◆ **Tarefa A**:
Reproduz na íntegra o texto sobre a exposição de André Romão, sem qualquer alteração.

◆ **Texto fornecido**:
Nesta exposição de André Romão há várias coisas que ressaltam aos olhos de quem chega: a presença de estranhos focos de luz que, no cubo branco, parecem assemelhar-lhe a pequenas chamas. A aparição suspensa de formas em madeira que parecem replicar fragmentos de esculturas religiosas. E a vista de um corpo que, incompleto e disposto sobre um volume concreto, se assemelha a uma figura espectral que, se diria, viva. Não durará esta ilusão. A criatura, que parece olhar-nos de volta, é afinal uma escultura construída com uma máscara e uma tapeçaria com 400 anos. E aquelas chamas, que o branco da galeria não apaga, são afinal luzes [lâmpadas] alimentadas pela electricidade. Mas este regresso ao real [e ao quotidiano] não será completo.

 

 

Como noutras exposições, em especial na notável Fauna [no Museu Coleção Berardo, com curadoria de Pedro Lapa], o espectador duvidará amiúde do que está a ver, sem perder a razão. Sabe que entrou no universo ficcional — estético, conceptual, formal, visual do artista — e, no entanto, não raras vezes, se perderá numa penumbra iluminada e habitada por criaturas.

Poderíamos aventar uma explicação instrumental — e sempre precária — para o sucesso destes efeitos. André Romão é um artista com talento cultivado para pensar as relações entre coisas e ideias e para dispor, no espaço, essas mesmas relações. De novo, pense-se em Fauna e no modo como cada obra aparecia enquanto corpo de associações, situando o visitante numa zona liminar, entre o animal e o humano, a noite e o dia, o material e o imaterial, a razão e o sonho.

(Entradas guardadas)
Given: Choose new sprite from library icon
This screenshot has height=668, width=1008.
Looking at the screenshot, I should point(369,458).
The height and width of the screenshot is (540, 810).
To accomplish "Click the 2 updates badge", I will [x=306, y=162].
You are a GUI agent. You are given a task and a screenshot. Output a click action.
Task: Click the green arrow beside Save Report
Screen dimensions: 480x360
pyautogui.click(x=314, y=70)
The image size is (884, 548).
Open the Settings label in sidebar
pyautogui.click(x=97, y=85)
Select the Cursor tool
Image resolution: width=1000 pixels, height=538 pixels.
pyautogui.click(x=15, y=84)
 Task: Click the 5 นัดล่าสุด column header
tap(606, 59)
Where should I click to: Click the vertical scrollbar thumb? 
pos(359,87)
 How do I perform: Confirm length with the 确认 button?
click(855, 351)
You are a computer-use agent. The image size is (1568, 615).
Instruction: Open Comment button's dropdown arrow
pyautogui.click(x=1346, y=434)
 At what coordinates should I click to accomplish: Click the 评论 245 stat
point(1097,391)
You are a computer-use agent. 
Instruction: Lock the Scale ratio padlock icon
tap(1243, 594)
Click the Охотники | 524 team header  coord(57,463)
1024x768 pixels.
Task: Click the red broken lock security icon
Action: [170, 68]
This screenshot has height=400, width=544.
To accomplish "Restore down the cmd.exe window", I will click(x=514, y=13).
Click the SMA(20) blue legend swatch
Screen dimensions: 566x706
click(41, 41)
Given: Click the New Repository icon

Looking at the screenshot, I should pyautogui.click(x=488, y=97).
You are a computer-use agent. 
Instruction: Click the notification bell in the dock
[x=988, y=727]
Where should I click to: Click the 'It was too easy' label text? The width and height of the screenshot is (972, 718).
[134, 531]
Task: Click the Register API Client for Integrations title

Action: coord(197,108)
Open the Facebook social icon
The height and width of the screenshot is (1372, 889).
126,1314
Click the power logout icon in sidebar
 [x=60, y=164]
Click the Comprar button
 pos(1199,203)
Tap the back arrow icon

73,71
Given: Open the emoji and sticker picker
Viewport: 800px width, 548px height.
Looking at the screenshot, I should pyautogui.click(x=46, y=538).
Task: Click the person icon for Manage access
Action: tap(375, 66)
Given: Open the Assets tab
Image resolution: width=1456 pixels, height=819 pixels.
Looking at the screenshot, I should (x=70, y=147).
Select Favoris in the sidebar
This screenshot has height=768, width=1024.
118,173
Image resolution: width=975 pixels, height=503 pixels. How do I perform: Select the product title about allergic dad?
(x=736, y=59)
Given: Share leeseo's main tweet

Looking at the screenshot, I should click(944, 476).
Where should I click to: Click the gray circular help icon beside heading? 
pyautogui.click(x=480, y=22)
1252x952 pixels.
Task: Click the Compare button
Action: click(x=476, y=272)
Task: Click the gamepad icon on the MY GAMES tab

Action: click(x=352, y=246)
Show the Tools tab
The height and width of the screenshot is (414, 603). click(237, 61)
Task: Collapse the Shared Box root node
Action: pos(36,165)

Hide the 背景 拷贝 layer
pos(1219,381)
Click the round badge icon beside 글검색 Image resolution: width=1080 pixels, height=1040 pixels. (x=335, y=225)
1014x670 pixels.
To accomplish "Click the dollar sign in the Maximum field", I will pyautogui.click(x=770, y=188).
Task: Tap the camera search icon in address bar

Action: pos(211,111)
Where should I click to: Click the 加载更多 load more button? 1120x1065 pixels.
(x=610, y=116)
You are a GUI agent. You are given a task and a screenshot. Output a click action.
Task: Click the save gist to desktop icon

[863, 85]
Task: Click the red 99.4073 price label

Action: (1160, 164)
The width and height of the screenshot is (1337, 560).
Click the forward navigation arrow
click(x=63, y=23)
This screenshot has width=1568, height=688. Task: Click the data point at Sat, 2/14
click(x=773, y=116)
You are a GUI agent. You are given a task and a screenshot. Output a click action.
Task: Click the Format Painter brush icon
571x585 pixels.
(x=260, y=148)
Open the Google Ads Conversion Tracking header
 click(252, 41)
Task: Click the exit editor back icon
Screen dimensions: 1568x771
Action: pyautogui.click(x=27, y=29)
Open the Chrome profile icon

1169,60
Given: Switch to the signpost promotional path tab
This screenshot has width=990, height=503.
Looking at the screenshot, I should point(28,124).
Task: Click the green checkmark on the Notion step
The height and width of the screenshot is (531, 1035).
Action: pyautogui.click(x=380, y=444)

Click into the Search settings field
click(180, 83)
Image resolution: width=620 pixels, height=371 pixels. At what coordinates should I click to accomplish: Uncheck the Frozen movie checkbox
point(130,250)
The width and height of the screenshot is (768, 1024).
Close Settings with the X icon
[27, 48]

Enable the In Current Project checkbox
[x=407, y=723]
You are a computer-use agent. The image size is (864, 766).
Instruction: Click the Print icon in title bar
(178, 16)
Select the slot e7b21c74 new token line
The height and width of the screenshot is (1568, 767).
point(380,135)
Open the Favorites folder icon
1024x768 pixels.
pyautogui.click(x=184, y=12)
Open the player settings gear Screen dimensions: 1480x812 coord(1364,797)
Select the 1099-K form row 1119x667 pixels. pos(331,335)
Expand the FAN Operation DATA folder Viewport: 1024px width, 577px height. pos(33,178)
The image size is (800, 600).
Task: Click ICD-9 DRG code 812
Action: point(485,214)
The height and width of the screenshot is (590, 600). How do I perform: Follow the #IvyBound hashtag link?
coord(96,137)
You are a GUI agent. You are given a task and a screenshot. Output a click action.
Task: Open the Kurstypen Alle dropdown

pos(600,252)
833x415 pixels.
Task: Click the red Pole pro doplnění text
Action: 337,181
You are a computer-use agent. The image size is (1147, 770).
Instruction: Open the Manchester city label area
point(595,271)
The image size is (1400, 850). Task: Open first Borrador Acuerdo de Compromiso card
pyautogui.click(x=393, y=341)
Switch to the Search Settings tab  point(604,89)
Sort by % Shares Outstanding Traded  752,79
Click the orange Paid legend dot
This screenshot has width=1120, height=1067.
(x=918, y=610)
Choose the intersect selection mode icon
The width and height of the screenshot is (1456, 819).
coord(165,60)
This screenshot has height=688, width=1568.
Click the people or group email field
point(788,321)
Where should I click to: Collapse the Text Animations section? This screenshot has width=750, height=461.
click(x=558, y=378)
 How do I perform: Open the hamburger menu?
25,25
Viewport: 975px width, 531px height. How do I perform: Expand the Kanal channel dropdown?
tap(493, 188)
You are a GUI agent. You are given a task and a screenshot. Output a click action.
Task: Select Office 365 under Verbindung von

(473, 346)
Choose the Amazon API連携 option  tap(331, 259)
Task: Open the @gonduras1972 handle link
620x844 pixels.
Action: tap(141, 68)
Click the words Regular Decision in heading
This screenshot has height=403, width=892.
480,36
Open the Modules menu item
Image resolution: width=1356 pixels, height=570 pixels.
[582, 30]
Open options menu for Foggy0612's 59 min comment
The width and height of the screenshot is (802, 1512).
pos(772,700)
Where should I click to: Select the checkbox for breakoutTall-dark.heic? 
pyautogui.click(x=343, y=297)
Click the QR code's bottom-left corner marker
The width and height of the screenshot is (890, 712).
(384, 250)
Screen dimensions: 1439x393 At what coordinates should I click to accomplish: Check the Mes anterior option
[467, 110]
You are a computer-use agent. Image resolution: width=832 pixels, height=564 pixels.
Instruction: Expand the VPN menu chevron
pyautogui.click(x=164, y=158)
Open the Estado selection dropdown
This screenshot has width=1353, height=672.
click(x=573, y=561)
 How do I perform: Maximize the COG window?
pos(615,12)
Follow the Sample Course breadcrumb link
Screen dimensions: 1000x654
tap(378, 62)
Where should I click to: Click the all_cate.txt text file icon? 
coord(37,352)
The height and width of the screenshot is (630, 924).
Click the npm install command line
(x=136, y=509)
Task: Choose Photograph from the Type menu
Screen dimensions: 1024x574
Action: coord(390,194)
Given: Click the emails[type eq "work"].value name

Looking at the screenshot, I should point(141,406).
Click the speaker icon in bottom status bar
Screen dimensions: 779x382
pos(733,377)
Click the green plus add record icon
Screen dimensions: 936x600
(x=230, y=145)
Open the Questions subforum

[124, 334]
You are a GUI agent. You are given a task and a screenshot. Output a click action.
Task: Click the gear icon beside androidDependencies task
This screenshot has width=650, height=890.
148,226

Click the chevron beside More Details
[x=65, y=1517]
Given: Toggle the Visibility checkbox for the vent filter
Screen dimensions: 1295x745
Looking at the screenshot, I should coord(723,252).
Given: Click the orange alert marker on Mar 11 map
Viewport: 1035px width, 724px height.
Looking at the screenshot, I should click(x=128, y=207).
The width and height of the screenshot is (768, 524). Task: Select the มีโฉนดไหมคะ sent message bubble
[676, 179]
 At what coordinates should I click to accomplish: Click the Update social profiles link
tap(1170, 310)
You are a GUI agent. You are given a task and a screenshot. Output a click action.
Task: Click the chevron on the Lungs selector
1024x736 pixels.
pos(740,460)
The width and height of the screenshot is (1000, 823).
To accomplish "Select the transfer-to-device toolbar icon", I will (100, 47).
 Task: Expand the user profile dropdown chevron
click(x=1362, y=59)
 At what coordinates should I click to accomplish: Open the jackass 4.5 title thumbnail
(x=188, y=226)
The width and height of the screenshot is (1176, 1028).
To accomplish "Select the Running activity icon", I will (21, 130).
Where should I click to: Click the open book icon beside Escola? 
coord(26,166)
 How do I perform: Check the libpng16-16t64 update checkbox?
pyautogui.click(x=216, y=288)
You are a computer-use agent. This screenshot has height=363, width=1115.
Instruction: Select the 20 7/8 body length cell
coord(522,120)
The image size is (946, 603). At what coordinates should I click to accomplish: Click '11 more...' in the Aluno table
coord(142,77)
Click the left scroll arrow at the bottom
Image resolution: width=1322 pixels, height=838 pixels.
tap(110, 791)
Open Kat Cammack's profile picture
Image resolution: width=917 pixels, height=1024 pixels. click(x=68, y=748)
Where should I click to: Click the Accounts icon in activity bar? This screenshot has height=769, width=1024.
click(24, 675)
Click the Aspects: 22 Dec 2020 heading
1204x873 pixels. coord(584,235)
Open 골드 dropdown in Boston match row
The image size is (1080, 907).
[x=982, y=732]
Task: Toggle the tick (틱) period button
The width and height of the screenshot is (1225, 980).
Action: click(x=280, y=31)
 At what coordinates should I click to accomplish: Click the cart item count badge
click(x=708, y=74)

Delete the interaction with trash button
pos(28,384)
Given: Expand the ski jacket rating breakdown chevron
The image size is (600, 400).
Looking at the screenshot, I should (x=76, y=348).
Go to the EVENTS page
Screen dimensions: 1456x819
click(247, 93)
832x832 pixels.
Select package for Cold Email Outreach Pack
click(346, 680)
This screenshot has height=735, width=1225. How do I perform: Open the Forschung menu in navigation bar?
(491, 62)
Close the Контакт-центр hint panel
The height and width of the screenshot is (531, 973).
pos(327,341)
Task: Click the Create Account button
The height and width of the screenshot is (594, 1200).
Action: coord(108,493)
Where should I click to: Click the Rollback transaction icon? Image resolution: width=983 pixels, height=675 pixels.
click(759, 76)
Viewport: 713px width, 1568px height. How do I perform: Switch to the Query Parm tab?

◆ **Tarefa B**:
Formata como lista numerada a parte da listagem que abre com a linha que contém "Task: Toggle the tick (틱) period button" e fecha com a linha que contém "click(247, 93)", ambas incluídas. Deixa de fora as linhas em branco.

◆ **Resposta completa A**:
Nesta exposição de André Romão há várias coisas que ressaltam aos olhos de quem chega: a presença de estranhos focos de luz que, no cubo branco, parecem assemelhar-lhe a pequenas chamas. A aparição suspensa de formas em madeira que parecem replicar fragmentos de esculturas religiosas. E a vista de um corpo que, incompleto e disposto sobre um volume concreto, se assemelha a uma figura espectral que, se diria, viva. Não durará esta ilusão. A criatura, que parece olhar-nos de volta, é afinal uma escultura construída com uma máscara e uma tapeçaria com 400 anos. E aquelas chamas, que o branco da galeria não apaga, são afinal luzes [lâmpadas] alimentadas pela electricidade. Mas este regresso ao real [e ao quotidiano] não será completo.

 

 

Como noutras exposições, em especial na notável Fauna [no Museu Coleção Berardo, com curadoria de Pedro Lapa], o espectador duvidará amiúde do que está a ver, sem perder a razão. Sabe que entrou no universo ficcional — estético, conceptual, formal, visual do artista — e, no entanto, não raras vezes, se perderá numa penumbra iluminada e habitada por criaturas.

Poderíamos aventar uma explicação instrumental — e sempre precária — para o sucesso destes efeitos. André Romão é um artista com talento cultivado para pensar as relações entre coisas e ideias e para dispor, no espaço, essas mesmas relações. De novo, pense-se em Fauna e no modo como cada obra aparecia enquanto corpo de associações, situando o visitante numa zona liminar, entre o animal e o humano, a noite e o dia, o material e o imaterial, a razão e o sonho.

◆ **Resposta completa B**:
1. Task: Toggle the tick (틱) period button
2. The width and height of the screenshot is (1225, 980).
3. Action: click(x=280, y=31)
4.  At what coordinates should I click to accomplish: Click the cart item count badge
5. click(x=708, y=74)
6. Delete the interaction with trash button
7. pos(28,384)
8. Given: Expand the ski jacket rating breakdown chevron
9. The image size is (600, 400).
10. Looking at the screenshot, I should (x=76, y=348).
11. Go to the EVENTS page
12. Screen dimensions: 1456x819
13. click(247, 93)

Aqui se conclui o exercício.